Word and element pointing entries
┄┄┄┄┄┄
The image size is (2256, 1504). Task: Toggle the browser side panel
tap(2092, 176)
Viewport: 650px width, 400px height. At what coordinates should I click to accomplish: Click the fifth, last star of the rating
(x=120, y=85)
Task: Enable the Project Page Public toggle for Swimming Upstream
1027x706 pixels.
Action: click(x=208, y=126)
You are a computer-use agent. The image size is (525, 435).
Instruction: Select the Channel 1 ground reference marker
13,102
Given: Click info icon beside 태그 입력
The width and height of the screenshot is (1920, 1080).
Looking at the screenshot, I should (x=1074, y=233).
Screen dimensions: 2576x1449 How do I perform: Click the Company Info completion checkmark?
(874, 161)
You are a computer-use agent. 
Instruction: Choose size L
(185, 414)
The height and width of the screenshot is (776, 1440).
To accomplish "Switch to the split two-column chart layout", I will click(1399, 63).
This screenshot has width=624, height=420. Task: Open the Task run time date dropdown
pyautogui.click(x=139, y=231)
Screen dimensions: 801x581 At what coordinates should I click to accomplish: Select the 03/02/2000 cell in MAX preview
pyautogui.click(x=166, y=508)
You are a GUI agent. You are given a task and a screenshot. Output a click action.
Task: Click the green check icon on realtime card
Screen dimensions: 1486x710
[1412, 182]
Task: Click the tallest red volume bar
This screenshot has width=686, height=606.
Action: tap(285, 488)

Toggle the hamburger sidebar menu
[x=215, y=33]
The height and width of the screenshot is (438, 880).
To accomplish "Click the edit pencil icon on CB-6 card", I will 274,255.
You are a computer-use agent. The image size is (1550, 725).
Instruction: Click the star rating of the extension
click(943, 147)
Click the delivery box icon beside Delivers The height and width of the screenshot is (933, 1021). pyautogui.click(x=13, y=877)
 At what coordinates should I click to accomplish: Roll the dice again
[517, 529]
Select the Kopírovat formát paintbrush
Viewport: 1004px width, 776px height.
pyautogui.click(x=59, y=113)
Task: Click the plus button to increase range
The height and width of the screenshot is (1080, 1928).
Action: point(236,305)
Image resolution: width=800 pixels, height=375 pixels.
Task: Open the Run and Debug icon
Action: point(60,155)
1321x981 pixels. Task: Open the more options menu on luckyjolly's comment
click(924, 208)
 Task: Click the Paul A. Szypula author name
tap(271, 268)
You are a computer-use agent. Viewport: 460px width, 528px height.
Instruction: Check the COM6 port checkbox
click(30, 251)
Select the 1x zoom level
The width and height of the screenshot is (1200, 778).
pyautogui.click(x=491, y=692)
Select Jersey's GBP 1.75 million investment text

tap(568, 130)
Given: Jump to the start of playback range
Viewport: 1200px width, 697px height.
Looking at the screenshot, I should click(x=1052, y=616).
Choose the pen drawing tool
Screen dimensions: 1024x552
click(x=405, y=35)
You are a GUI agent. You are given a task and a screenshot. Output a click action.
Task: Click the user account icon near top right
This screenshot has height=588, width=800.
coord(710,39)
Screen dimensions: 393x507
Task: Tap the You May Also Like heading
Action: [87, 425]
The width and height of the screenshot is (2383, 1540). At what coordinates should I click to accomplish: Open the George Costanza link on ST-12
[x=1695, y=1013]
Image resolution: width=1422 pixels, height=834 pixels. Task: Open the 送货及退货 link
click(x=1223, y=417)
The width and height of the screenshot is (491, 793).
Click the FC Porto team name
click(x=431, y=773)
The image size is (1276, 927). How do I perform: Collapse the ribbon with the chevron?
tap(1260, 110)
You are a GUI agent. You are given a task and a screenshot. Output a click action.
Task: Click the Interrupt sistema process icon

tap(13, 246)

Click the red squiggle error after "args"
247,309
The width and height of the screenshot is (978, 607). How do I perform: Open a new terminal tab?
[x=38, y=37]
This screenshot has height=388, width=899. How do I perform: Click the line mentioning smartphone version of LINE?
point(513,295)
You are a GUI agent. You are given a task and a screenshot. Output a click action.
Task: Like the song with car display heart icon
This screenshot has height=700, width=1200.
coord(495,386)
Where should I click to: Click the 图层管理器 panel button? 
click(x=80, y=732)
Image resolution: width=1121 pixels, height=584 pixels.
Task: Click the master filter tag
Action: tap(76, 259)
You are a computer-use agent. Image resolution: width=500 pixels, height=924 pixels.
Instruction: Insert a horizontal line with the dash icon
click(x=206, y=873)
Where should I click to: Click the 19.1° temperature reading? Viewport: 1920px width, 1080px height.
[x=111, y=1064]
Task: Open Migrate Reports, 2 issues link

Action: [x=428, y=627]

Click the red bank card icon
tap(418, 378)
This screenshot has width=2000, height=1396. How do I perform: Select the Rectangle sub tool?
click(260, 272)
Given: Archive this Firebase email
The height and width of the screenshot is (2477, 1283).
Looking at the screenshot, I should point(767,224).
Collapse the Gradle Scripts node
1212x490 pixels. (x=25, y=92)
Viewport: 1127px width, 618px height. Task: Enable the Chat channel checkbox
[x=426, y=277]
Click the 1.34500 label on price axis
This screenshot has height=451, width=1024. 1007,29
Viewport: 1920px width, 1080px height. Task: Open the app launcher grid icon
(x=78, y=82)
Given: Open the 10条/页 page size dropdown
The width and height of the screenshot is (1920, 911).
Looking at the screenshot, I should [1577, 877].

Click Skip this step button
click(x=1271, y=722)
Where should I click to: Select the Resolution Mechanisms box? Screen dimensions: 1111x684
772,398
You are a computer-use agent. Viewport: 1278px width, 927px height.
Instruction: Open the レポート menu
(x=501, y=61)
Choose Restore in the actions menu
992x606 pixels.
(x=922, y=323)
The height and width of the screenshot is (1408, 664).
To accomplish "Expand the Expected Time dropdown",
┄┄┄┄┄┄
- Task to complete: Rewrite the data from its first line through the line with "pyautogui.click(x=166, y=508)", swapping every "Instruction" for "Directive" and leaving everything else unchanged.

- Written answer:
The image size is (2256, 1504). Task: Toggle the browser side panel
tap(2092, 176)
Viewport: 650px width, 400px height. At what coordinates should I click to accomplish: Click the fifth, last star of the rating
(x=120, y=85)
Task: Enable the Project Page Public toggle for Swimming Upstream
1027x706 pixels.
Action: click(x=208, y=126)
You are a computer-use agent. The image size is (525, 435).
Directive: Select the Channel 1 ground reference marker
13,102
Given: Click info icon beside 태그 입력
The width and height of the screenshot is (1920, 1080).
Looking at the screenshot, I should (x=1074, y=233).
Screen dimensions: 2576x1449 How do I perform: Click the Company Info completion checkmark?
(874, 161)
You are a computer-use agent. 
Directive: Choose size L
(185, 414)
The height and width of the screenshot is (776, 1440).
To accomplish "Switch to the split two-column chart layout", I will click(1399, 63).
This screenshot has width=624, height=420. Task: Open the Task run time date dropdown
pyautogui.click(x=139, y=231)
Screen dimensions: 801x581 At what coordinates should I click to accomplish: Select the 03/02/2000 cell in MAX preview
pyautogui.click(x=166, y=508)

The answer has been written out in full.